Produit Semis (Litres ou Gr) Rempotage (Litres ou Gr)
Terre 3 L 4 L
Compost 3 L 4 L
Sable 3 L 2 L
Chaux dolomique 30 Gr 30 Gr
Os moulus 25 Gr 35 Gr
Farine de plume ou de sang - 45 Gr

Pour le jardin d'agrément

Le compost sera ici aussi incorporé dans les premiers centimètres du sol.

Quantité de compost au jardin d'agrément à l'Are

Type de sol / de plante Quantité (KG) Quantité (M3) Épaisseur (Cm)
Sol pauvre ou
Plantes exigeantes
800 - 1.000 1,6 - 2 1,5 - 2
Plantes moyennement exigeantes 600 - 800 1,2 - 1,6 1 - 1,5
Sol pauvre ou
Plantes peu exigeantes
400 - 600 0,8 - 1,2 0,5 - 1

Autres utilisations du compost:

Pour semer une pelouse ou des plantes d'ornement: 8 - 10 Kg / m2 et mélanger jusqu'à 10-15 cm.
Pour planter arbres ou arbustes: mélanger 20% de compost avec la terre dans le puits de plantation.
Pour protéger le sol, en couche de paillis: répartir une couche de 3-5 cm en surface sans mélanger.

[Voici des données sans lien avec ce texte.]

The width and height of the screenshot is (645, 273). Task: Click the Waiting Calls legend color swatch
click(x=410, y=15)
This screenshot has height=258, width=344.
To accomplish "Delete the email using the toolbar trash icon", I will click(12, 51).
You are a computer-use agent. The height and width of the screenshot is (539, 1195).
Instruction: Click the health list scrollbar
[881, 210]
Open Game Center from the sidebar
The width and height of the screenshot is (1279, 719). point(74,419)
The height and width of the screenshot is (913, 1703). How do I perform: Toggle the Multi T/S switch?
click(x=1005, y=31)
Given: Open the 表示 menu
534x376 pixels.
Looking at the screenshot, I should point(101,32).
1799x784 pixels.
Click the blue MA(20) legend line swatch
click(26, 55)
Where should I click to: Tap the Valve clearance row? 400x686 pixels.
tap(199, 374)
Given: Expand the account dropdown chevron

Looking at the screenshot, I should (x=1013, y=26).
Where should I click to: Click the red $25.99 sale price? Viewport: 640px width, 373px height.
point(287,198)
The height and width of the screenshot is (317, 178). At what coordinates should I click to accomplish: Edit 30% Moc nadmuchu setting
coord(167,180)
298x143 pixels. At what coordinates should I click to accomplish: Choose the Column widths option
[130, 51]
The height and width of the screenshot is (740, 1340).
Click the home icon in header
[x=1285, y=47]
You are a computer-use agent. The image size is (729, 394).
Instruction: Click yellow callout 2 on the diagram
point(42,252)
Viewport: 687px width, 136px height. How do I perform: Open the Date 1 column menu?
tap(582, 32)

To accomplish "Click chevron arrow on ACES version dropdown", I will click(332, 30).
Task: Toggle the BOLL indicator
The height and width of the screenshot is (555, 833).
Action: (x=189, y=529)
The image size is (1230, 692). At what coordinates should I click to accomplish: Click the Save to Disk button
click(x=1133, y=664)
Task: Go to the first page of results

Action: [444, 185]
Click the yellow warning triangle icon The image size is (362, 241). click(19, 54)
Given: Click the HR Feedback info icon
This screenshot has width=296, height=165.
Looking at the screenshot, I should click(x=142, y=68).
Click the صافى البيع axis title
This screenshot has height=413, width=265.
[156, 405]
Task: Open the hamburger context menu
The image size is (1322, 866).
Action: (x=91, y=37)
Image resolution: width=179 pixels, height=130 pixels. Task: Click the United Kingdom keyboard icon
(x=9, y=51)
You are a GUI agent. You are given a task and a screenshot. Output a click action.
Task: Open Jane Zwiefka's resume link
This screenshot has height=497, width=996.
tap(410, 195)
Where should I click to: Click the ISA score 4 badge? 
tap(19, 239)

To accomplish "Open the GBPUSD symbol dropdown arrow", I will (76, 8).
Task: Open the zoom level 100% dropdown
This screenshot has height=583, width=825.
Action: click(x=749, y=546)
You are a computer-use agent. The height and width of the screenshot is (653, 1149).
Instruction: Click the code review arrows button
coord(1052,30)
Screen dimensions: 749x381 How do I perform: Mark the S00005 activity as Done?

Le compost peut aussi être réparti en paillis de +/- 2 cm d'épaisseur au pied des plantations.

Pour les jardinières

Le compost est mélangé dans les proportions suivantes:
- Pour de nouvelles jardinières, mélanger 40% avec de la terre ordinaire.
- Pour remplir d'anciennes jardinières: mélanger 20 à 30% de compost avec l'ancien terreau.

Valoriser un vieux terrain en friche

Vous avez un vieux terrain en friche, un jardin inexploité depuis des années, une prairie,... que vous désirez récupérer afin d'y faire un potager ou un parterre (ou encore une belle pelouse).

Le compost va vous aider:

  1. Fauchez à ras ou tondez le terrain (de préférence à l'automne);
  2. Si le sol est trop sec, mouillez-le ;
  3. Couvrez la surface à traiter de cartons blancs ou bruns non colorés et mouillez-les si nécessaire;
  4. Recouvrez-le tout de 5-10 cm de compost mûr.

L'année suivante, le carton aura été décomposé et la plupart des "mauvaises herbes" auront disparu (le carton et la couche de compost les auront empêché de pousser). Vous pouvez utiliser ce terrain ainsi récupéré...
Entretenez cette surface en ajoutant 2-3 cm de compost par an (ou plus selon l'usage).